By Tony Cline, Columnist
On October 8, 2017, the WWE comes to the Little Caesar’s Arena in Detroit, MI. One of the big matches will be a Hell in a Cell match for the SmackDown Tag Team Titles between the Usos and the New Day while Jinder Mahal will defend the WWE World Championship against Shinsuke Nakamura.
For the first time, a HIAC match will feature an all-minority cast, and it will be a rare occurrence for the WWE title to be defended and challenged by non-white performers. On the surface, this may not seem like such a big deal. After all, there have certainly been minority tag champs before, even minority world champions (though these have been fairly few, especially black champions). However, this is a milestone for WWE, and one we should recognize in an area where the company and the business has all too often failed to be a positive influence.
Professional wrestling has rarely been a bastion of positivity when it comes to race. The business has often crassly played to the lowest common denominator to get over with fans, including utilizing some of the worst and most ridiculous racial stereotypes (Tempura Boyz anyone?) to get heel heat on a performer or team of performers, and the WWE has been no better than the business at large in these endeavors.
The Iron Sheik, the first non-white man to hold the WWE title, rose to prominence largely on the back of being Iranian during the Iran Hostage Crisis. He was meant to be only a transitional champion, and his ethnicity was utilized to put “American hero” status on Hulk Hogan, an AWA star the WWF had recently brought over with the intention of building the brand around him for the foreseeable future. The Sheik held the belt for less than a month.
Those 28 days would remain the only title reign in WWF history by someone that was not white until 1993 when Yokozuna would become the first Japanese wrestler to wrap that belt around his prodigious waist (or carry it on his shoulder; it was NEVER going to fit that waist). Yokozuna captured the belt initially at WrestleMania IX, but he held the belt for a very short time as he defended the same night and lost to Hogan. However, Yoko was able to reclaim the belt a couple months later and, this time, hold onto it for nine months.
Finally, in 1998, the Rock had come to the WWF title for the first of his 8 title reigns that would total 367 days. Dwayne Johnson spent his early days as a member of the Nation of Domination, yet another stereotypical group, this time of militant black power enthusiasts, but he was able to overcome that booking through the sheer power of his personality and rise to be one of the biggest star’s in the sport’s history.

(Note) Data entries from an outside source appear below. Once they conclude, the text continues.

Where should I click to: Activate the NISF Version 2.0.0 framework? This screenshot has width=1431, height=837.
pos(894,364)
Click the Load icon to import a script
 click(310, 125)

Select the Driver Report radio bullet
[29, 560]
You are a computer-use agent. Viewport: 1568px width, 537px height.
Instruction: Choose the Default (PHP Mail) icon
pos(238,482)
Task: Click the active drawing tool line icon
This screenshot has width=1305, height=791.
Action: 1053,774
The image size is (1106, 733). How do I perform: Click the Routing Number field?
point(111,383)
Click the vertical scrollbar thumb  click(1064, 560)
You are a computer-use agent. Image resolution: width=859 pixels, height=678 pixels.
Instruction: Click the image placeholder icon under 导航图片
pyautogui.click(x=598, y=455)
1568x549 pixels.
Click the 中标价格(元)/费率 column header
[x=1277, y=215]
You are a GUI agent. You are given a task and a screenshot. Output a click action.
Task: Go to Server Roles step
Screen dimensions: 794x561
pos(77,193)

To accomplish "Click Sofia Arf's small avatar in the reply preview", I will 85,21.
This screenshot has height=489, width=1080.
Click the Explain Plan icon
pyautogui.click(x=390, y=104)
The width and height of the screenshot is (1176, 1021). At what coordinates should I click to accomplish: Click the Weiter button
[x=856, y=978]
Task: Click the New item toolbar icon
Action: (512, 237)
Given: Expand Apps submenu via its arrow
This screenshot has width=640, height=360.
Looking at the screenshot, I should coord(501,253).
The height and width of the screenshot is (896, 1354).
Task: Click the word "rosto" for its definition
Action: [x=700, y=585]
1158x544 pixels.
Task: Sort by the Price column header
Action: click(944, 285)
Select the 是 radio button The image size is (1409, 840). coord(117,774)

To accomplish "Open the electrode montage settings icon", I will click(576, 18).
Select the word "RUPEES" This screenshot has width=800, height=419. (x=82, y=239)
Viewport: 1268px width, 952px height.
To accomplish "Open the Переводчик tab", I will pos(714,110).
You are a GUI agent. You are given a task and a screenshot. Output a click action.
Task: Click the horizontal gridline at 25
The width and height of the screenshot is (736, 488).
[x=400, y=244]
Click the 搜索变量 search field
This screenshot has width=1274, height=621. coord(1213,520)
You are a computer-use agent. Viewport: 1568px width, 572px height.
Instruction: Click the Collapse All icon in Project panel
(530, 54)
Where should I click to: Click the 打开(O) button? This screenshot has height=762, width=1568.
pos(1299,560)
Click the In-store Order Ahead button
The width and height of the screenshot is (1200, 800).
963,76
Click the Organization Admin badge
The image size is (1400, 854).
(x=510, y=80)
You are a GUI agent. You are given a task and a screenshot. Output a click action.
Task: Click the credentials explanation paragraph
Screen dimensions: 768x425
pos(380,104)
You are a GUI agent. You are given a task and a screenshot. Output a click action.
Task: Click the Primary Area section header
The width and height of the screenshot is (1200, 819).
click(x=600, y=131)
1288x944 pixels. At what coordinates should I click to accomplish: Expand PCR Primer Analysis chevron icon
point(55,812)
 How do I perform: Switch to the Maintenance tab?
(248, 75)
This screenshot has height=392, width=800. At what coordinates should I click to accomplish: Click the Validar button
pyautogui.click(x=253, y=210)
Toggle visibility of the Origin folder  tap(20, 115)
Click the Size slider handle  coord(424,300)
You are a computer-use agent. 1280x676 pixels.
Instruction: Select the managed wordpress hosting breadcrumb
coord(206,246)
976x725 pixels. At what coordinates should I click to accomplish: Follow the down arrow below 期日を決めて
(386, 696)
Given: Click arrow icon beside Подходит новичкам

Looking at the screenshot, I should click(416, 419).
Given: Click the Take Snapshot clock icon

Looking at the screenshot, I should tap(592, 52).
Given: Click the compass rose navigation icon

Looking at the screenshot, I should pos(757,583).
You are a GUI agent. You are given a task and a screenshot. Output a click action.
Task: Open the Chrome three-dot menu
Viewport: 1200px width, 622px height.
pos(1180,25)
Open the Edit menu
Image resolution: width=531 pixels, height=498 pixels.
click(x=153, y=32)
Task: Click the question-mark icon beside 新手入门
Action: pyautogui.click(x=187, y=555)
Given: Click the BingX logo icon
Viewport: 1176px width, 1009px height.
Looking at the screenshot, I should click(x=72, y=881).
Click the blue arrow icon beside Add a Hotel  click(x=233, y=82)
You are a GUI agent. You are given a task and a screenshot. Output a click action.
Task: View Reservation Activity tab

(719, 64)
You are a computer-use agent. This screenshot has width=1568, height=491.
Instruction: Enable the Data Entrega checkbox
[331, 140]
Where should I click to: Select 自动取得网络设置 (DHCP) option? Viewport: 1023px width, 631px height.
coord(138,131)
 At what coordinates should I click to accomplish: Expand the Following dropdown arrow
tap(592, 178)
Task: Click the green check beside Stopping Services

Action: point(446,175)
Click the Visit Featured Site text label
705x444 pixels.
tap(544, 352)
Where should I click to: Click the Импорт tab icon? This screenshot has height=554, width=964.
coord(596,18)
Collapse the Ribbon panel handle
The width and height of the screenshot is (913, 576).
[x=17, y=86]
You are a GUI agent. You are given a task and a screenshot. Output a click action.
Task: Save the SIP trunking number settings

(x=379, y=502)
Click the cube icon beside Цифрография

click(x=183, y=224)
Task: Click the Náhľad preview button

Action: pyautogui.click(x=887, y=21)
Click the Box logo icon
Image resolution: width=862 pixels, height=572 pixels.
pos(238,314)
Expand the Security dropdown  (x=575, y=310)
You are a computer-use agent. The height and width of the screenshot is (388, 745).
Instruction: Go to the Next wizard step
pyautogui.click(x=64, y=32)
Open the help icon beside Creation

In 2004, the title would once again achieve a first as Eddie Guerrero would spend four months atop the mountain in his only WWE title reign. The title now known as the WWE World Championship had been established on April 25, 1963, after the then-WWWF decided to disengage from the National Wrestling Alliance in a row over who was champion. In the following 48 years, four non-white men would hold the title for a grand total of just under two years.
However, since 2011, the WWE has seen another four men with minority backgrounds hold the belt (plus the final title reign for Johnson). Rey Mysterio, Alberto del Rio, Roman Reigns, and Jinder Mahal have all had title runs, del Rio and Reigns multiple, with the WWE title. On Sunday night, Nakamura will have a chance to add his name to the mix. Being guaranteed that we will leave Hell in a Cell with all but the US belt held by non-white men is a small move forward for racial equality overall, but it means a lot given the WWE’s history and that of the business. In a time when there is so much to criticize in the WWE, we should applaud such milestones.